The truth is- some days I wonder why I wanted a second baby so badly. Don’t get me wrong here- I love that girl fiercely. But man is my life harder now. It’s true what they say- two kids isn’t double the work, it’s exponentially more work than you could imagine. And while it’s exponentially more love and joy as well- my mind doesn’t always go there when I’m spiraling into a bad day. All it takes to start down that spiral is one bad night. Or one broken belonging. Or a thousand of those all mashed together in what seems to be an unending mess. Motherhood is so messy, isn’t it? And my oh my the hormones DO NOT HELP ONE BIT.
I have enormous mom guilt. After fighting so hard for Emmy, she has been so difficult in so many ways. And it’s easy to believe the voice of the enemy over everything else when you haven’t slept for a year.
I’m not proud of this and I wish it never got to that point, but the trenches of motherhood can be deep, friend. And Satan- he doesn’t play fair. The Bible tells us that his main jobs are to steal, kill and destroy. And yup- I’d say that too often I’ve given him the authority to do it in my life. He has stolen so much of my joy. He has killed off my hope time and time again. And there are so many days when I am convinced that my life has been destroyed by the choices I’ve made and people I’ve created.
And I’m freaking sick of that guy.
What I love about Jesus is that He was and is a story teller. Thousands of people gathered around Him to hear Him tell stories. He knew that the human heart found stories irresistible- He made them that way. And when I imagine Him telling the parable of the sower or talents, I picture the crowd’s eyes locked on Him and His mouth as He poured love on them with His words.

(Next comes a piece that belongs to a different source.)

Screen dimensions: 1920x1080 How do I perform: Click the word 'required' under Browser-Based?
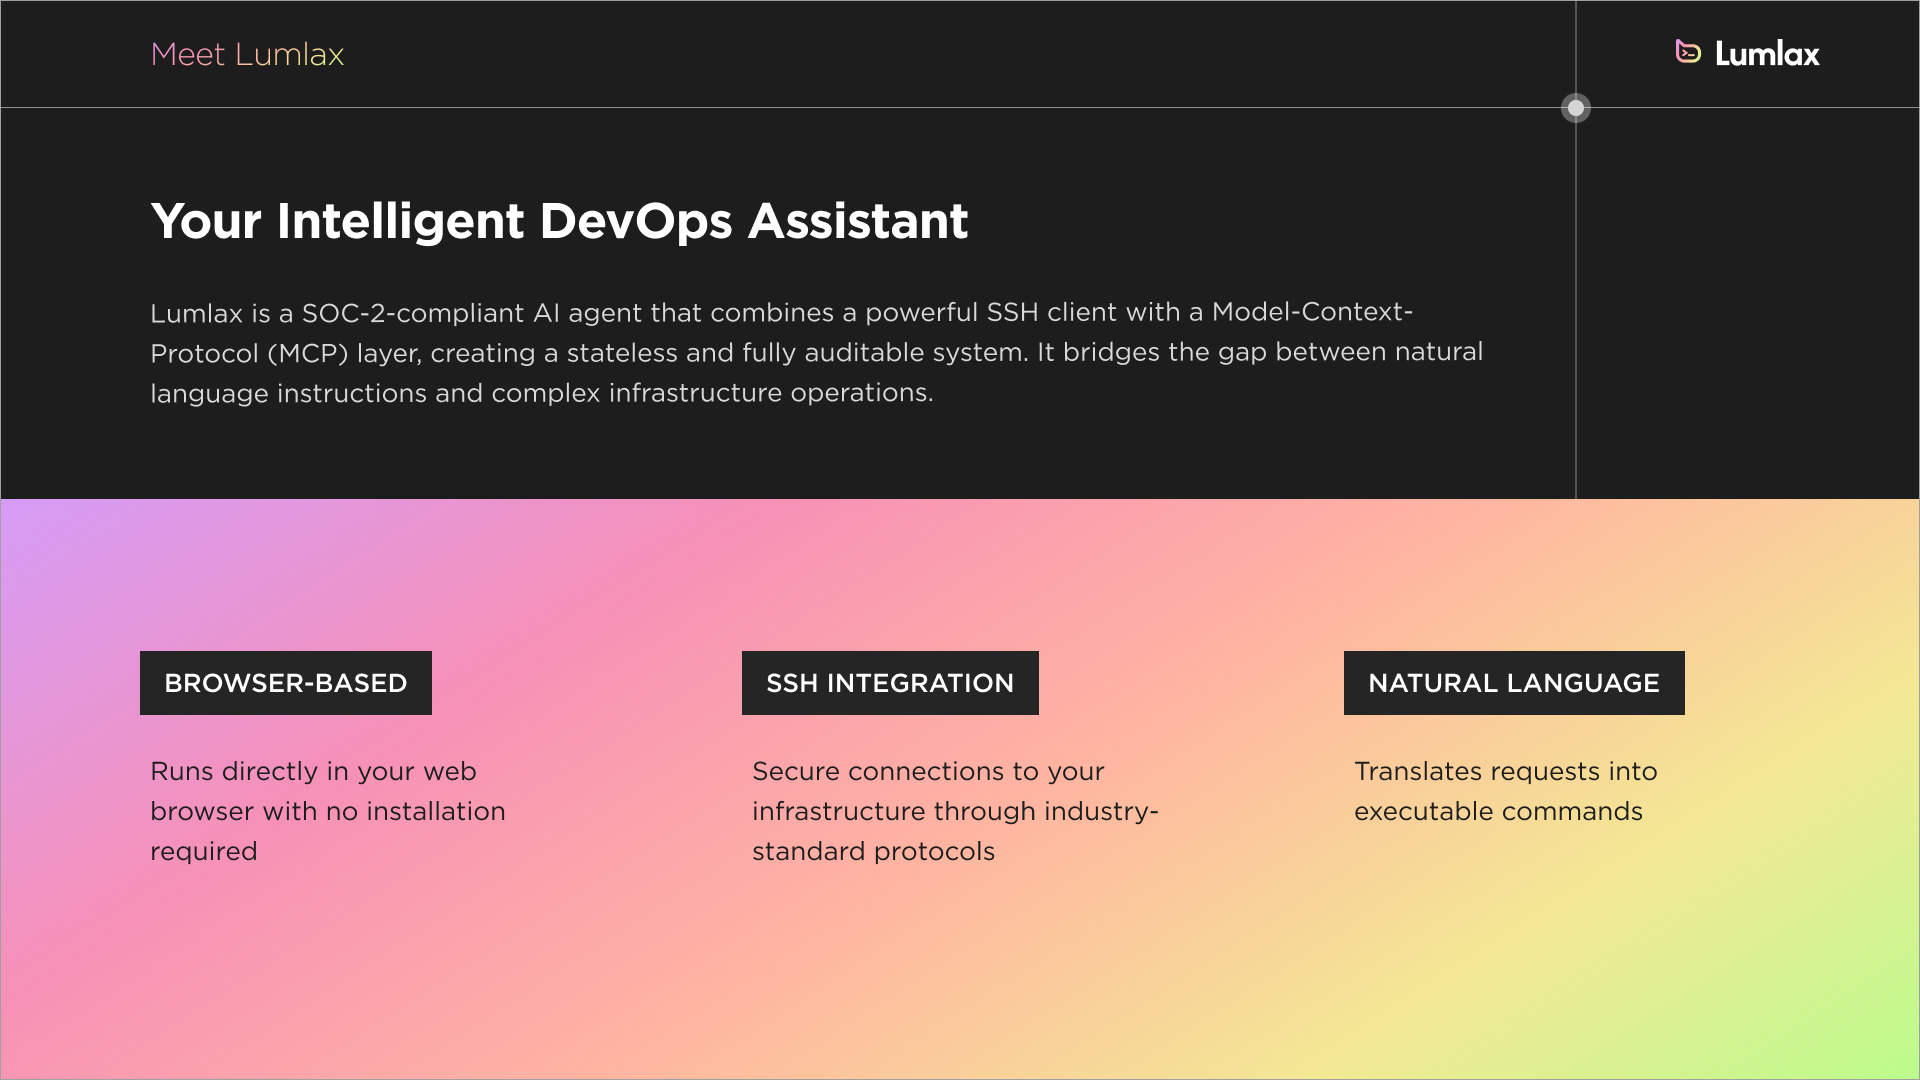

What story are you telling yourself today? Is it one of hope, courage and perseverance? Or is it the one I too often rehearse in my mind, “It’s not getting better”, “They don’t care about me”, “Things will never change…” All too often I find myself agreeing with these lies without even noticing that that’s what I’m doing. But not today. Today I take captive my thoughts and the attitude of my heart. Today I say no to hopelessness and ungratefulness. And today I say yes to Jesus’ never stopping, never giving up, unbreaking, always and forever love.
I’m done listening to the wrong story, friend. I’m done believing the lies over the blatant truth. And GOOD LORD I will not allow Satan to tell my girls their story.
My girls need ME to tell them their story. They need me to be the bridge to Jesus, reaching my hand out to them and showing them the way. They need to hear how they are wanted, destined and so deeply loved. And how can I do this if I am not believing the same for myself?
The buck stops with me, Satan. You’re a puny fool and we’re done with you here. My girls will rise up with power and fierce hope. They will look fear in the face and laugh their heads off at it. You’ve fought the battle in your sneaky little ways here- but the victory belongs to the Lord. I will listen to Jesus alone. I will tell my girls their story, especially when I’m tired and when I’d rather scream instead. I will let the Holy Spirit reign in this house and in this heart. And the story that has been written from the beginning of time- it will resonate in this home louder than any lie ever could.
This is our story. The anthem we scream on the mountaintop and in the valley, the Author of OUR story: He is good.